I am a graduate student pursuing my M.S. in computer science at the University of Massachusetts Amherst (UMass). I am a research assistant in the Computational Social Science Lab, which is directed by Hanna Wallach and is part of the Center for Intelligent Information Retrieval. I am in the midst of my fourth semester in the M.S. program, and I intend to graduate in May 2012. In Spring 2010 I completed B.S. degrees in both computer science and mathematics along with a minor in Japanese, also at UMass.
My research deals most generally with data mining, information extraction for massive text data, unsupervised machine learning, Bayesian statistical models for text analysis, and clustering/cluster analysis.
My long-term
research interests and goals include improving the robustness,
usability, and interpretability of models for statistical text
analysis, and the software used to build such models. These kinds of
improvements are necessary if machine learning techniques are to be
made truly accessible to social scientists; this requires combining
excellent software engineering practices with innovative models.
My current
research seeks to quantify the variability of inference methods for
latent Dirichlet allocation (LDA). One goal of statistical topic models
like LDA is to obtain a topic assignment for each token in a corpus.
The quality of this partitioning of tokens affects all possible
subsequent uses of the topic model. Currently, much
statistical topic modeling work relies on collapsed Gibbs sampling, and
considers just a single set of topic assignments--perhaps those given
as
the last sample, or those with the greatest likelihood. In effect,
these practices discard all information about the uncertainty of the
topic assignments. My current research aims to quantify the variability
of parameter estimates in LDA, and to develop a technique for producing
topic modeling data that is more nuanced and exhibits less variability
than the conventional use of a single random sample. This technique
permits aggregating information from multiple partitions from multiple
experimental runs in the interest of producing high-quality output that
preserves and expresses uncertainty, and which thus permits wider use
with greater confidence in the data.
During the Fall 2010 semester I worked with Peter Krafft and Hanna
Wallach to compare several approaches to the problem of automated conversation thread disentanglement.
Some of my
research has been driven by the goal of using statistical topic
modeling techniques to enhance
multidisciplinary scientific collaboration by more
effectivelyidentifying researchers who share common interests and
complementary
skills.

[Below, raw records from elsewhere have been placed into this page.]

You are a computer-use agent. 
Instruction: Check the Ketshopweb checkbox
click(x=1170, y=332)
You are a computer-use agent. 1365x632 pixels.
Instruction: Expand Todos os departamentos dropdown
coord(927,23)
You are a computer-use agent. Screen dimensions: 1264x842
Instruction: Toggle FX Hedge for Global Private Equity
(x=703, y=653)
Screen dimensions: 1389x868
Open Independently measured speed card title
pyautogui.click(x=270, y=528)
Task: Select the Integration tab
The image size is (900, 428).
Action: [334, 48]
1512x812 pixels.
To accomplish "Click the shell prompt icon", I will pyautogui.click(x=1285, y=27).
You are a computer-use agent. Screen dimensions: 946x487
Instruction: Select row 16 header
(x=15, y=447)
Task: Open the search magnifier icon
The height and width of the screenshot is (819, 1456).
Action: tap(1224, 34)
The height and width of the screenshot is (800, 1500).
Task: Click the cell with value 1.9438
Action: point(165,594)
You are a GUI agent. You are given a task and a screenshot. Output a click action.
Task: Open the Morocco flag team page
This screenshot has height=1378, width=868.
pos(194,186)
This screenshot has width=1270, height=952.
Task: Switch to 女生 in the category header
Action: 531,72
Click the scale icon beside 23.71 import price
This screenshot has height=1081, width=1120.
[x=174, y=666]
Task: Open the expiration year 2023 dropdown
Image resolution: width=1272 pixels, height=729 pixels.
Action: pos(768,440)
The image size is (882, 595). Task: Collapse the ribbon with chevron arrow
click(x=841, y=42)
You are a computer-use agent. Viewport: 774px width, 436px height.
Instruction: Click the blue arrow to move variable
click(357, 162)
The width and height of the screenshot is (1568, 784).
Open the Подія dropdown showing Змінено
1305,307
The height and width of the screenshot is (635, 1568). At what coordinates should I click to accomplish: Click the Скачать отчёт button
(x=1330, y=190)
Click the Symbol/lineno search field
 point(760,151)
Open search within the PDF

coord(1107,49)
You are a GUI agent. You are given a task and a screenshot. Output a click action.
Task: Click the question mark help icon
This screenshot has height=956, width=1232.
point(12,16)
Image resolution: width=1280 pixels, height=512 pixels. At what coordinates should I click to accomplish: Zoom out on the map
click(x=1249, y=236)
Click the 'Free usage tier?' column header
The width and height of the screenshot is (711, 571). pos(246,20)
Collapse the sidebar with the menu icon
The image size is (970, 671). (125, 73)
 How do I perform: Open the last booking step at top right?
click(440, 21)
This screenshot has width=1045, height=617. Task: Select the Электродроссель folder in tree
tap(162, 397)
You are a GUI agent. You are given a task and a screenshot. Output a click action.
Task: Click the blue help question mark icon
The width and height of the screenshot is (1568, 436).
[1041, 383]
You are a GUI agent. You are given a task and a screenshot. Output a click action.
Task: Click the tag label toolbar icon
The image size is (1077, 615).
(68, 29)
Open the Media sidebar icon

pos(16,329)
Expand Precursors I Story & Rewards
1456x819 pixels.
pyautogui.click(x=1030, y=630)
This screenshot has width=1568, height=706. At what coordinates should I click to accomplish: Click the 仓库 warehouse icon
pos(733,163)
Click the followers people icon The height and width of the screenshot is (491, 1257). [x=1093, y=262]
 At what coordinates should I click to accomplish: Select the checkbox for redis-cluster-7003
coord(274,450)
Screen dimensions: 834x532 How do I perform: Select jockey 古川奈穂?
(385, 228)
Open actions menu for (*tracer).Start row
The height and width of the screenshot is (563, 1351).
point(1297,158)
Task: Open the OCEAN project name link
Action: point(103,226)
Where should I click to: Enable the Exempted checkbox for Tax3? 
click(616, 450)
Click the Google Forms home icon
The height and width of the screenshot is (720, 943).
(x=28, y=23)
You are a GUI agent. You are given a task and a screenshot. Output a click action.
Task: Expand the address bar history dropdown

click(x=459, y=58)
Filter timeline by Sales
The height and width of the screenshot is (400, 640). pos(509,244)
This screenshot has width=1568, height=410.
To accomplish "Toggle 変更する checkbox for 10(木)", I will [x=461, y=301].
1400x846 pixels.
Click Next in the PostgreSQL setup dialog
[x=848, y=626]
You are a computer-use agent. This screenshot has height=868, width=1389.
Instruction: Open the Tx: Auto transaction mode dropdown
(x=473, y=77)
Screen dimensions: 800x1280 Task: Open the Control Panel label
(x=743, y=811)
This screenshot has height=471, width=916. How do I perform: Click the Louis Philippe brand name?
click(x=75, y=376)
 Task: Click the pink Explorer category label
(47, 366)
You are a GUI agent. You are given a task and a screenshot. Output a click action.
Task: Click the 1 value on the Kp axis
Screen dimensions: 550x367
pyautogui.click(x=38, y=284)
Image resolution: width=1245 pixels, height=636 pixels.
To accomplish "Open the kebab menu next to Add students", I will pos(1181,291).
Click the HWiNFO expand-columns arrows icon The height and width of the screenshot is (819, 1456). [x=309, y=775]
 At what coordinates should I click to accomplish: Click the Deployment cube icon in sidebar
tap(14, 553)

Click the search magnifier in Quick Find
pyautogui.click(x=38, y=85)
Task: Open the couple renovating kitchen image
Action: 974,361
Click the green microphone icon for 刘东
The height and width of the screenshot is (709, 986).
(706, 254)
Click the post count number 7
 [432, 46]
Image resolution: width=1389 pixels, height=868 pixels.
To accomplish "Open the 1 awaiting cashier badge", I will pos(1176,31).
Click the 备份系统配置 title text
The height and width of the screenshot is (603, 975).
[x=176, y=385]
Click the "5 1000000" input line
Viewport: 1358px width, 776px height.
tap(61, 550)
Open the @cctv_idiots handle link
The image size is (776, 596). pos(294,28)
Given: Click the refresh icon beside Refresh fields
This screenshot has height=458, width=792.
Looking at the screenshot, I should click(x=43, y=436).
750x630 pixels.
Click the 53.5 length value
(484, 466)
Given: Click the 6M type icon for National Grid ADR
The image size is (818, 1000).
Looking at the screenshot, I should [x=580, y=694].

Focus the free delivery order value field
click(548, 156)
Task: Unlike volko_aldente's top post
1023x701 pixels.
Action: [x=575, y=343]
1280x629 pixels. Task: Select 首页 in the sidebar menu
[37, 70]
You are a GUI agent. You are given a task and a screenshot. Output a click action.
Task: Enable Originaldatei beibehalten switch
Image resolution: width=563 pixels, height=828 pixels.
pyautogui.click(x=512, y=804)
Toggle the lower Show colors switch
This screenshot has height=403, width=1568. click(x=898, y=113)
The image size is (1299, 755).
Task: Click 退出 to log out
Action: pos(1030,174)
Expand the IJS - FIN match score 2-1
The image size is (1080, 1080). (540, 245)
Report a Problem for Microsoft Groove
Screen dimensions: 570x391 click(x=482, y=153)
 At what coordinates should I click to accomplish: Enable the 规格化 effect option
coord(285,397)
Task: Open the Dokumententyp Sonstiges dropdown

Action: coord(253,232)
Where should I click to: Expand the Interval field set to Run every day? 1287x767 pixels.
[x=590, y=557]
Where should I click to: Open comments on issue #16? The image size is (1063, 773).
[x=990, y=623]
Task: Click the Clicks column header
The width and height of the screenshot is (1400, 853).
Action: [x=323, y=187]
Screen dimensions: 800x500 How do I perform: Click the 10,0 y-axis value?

Related to this is my undergraduate independent Capstone
project, "Application of Natural Language Processing Techniques to the
Organization of Biomedical Research Literature," completed with the
guidance of professors Andrew McCallum and
Hanna Wallach. For my Capstone project I investigated characteristics of Medical Subject
Headings, the manually-curated publication classification system used by the National Library of Medicine,
in order to determine how statistical topic modeling techniques could be used to improve the system.
My computer
science-related interests beyond my research concentration include open
source software development, diverse software development processes especially for web-based applications,
process representation and specification, modularity, design, and nonparametric models.
My non-computer science-related interests and activities include playing upright bass in a band (check out our split album released Dec. 2011, or our full length studio album released Jan. 2011, via bandcamp), barefoot running, constrained cooking, and aquarium keeping. My heroes include Malcolm Gladwell, Douglas Hofstadter, and Michael Pollan.